La finance islamique est un système de banque qui suit les règles de la charia, la législation islamique. De manière générale, la charia interdit les intérêts(appelé aussi usure) et interdit d’investir dans tout ce qui est illégal, tels que les casinos, le porc, l’alcool, la pornographie… Il est également interdit de prendre des risques financiers, car ils sont considérés comme une forme de hasard.
La prohibition de l’intérêt résulte du verset 275 de la deuxième sourate du Coran : «Dieu a rendu licite le commerce et illicite l’intérêt». Ainsi, la finance islamique a pour principe de lier la rentabilité financière d’un investissement aux résultats du projet financé.
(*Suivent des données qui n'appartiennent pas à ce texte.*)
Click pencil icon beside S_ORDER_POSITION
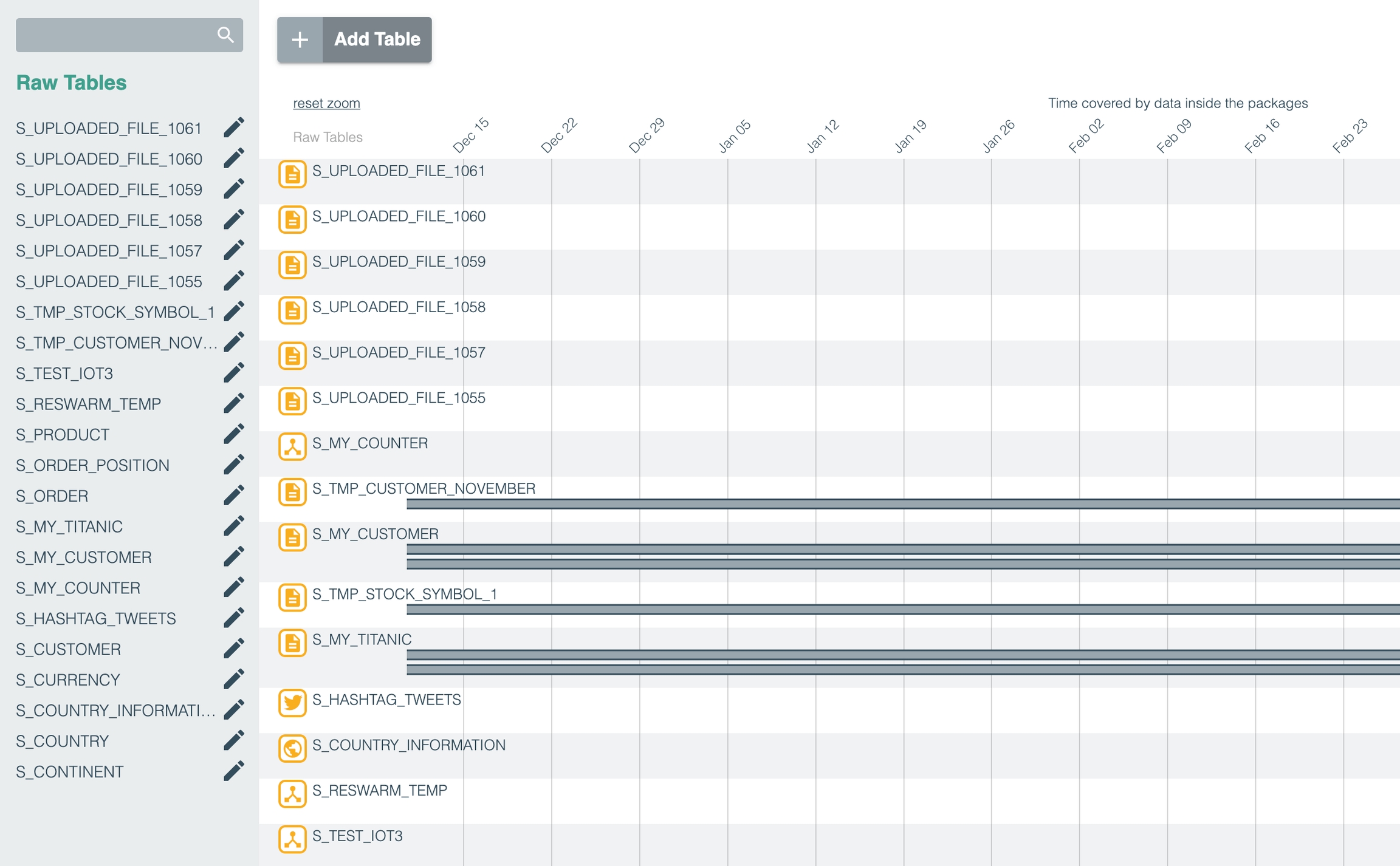This screenshot has height=866, width=1400. (x=234, y=465)
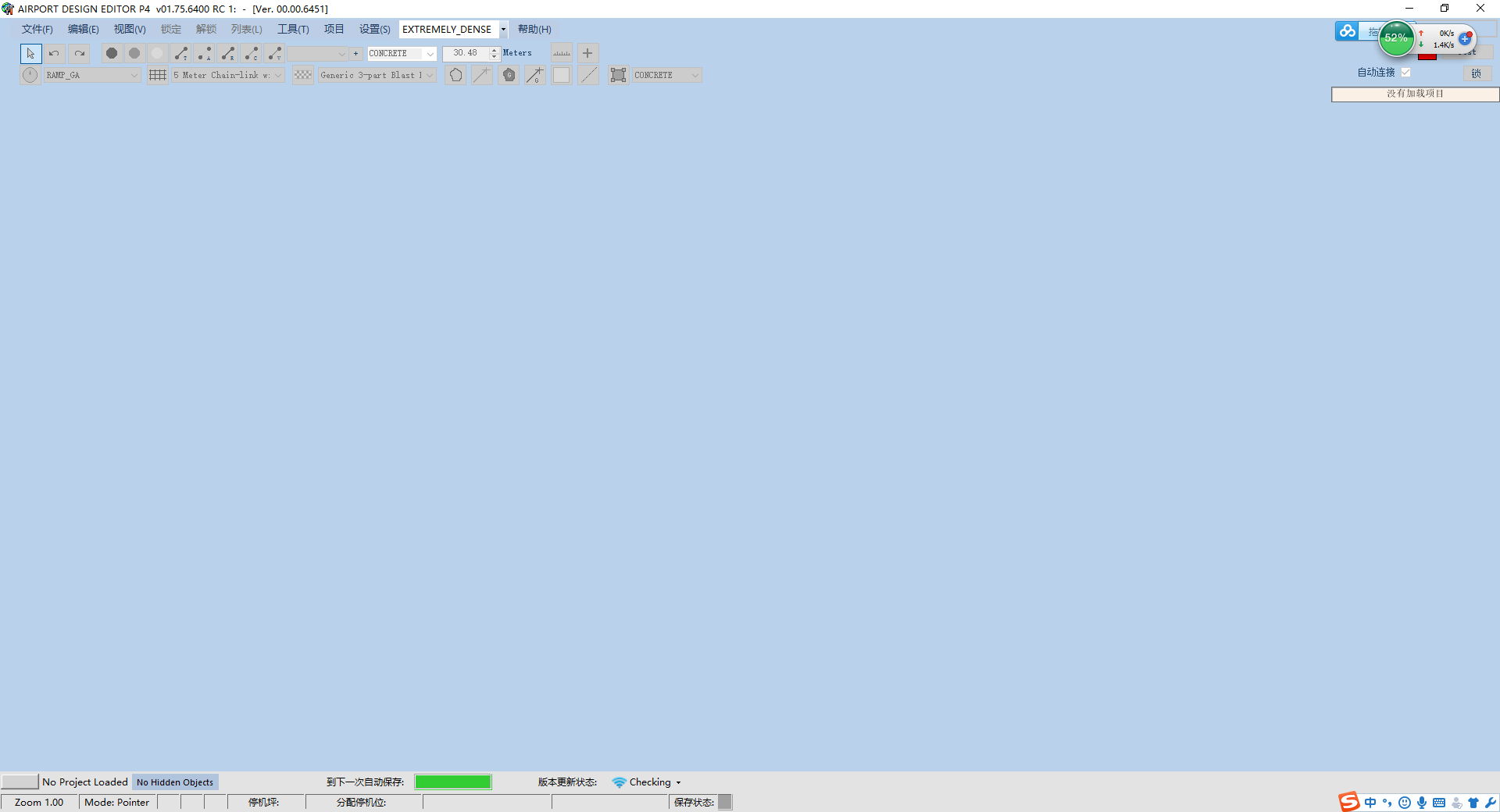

En matière d’échange de monnaie, tout surplus tiré d’une transaction non basée sur des actifs réels et préalablement possédés par le vendeur est illicite. Les crédits bancaires, les contrats de prêts, entrent dans cette catégorie, qu’il s’agisse de crédits à la consommation ou de crédits aux entreprises.
Pour respecter la loi islamique, les banques ont développé des mécanismes financiers s’appuyant sur un dispositif contractuel, permettant à un promoteur de mener un projet grâce à des fonds avancés par des apporteurs de capitaux dont la clé de répartition des gains et des pertes est fixée dans le contrat. Les apporteurs de capitaux supportent les pertes et les promoteurs perdent le fruit de leur travail. C’est une forme de partenariat où une partie apporte les fonds et l’autre l’expérience et la gestion.
Les partenaires(entrepreneurs, banquiers) contribuent aussi bien au capital qu’à la gestion du projet. Ils peuvent constituer une structure commune dont ils sont actionnaires, participant au capital de cette structure et ayant conclu une répartition des pertes et profits. Souvent, la forme de financement s’apparente à un crédit-bail(leasing), la structure(dont le bénéficiaire peut détenir des parts ainsi que la banque) étant propriétaire du bien à financer et le bénéficiaire payant un loyer pour l’utilisation du bien, en étant propriétaire en fin de contrat ou bien rachetant les parts de propriété à ses partenaires.
Il existe plusieurs formes de financement islamique :- Le moudarib : fondé sur le partenariat, avec bénéfices répartis en fonction du niveau de participation au capital,- La mousharaka : une grande partie des fonds est apportée par la banque,- La mourabaha : contrat de vente assorti d’un rachat ultérieur à un prix majoré, comme un «réméré»,- L’ijara : la banque achète les biens d’équipement et en transfère l’usufruit au bénéficiaire pour une période durant laquelle elle conserve la propriété de ces biens, assimilé à un crédit-bail,- L’istina : contrat de fabrication ou de construction par lequel le vendeur accepte de fournir à l’acheteur, dans un certain délai et à un certain prix convenus, des biens spécifiés après leur fabrication ou leur construction conformément au cahier des charges,- Enfin le soukouk : équivalent islamique d’une obligation où l’intérêt est un profit prévu à l’avance à risque quasi-nul, particulièrement utilisé pour les financements immobiliers.
La finance islamique enregistre une croissance de 15% à 20% par an. Elle a ignoré la récente crise financière. Le marché de la finance islamique a grandi en trente ans de 0 à 750 milliards de dollars(475 milliards d’euros), les montants d’actifs bancaires islamiques ont crû de 140 à 500 milliards de dollars entre 2000 et 2008.
C’est plus la demande que l’offre de nouveaux produits qui dynamise le marché. Les économies du Golfe ont doublé en taille depuis 2002. Le prix du baril de pétrole est passé de $30 à plus de $100, créant des profits et des liquidités à investir. 25% de la population mondiale est musulmane et certains estiment que 40 à 50% de leur épargne sera géré par la finance islamique d’ici 8 à 10 ans(contre 10% en 2007).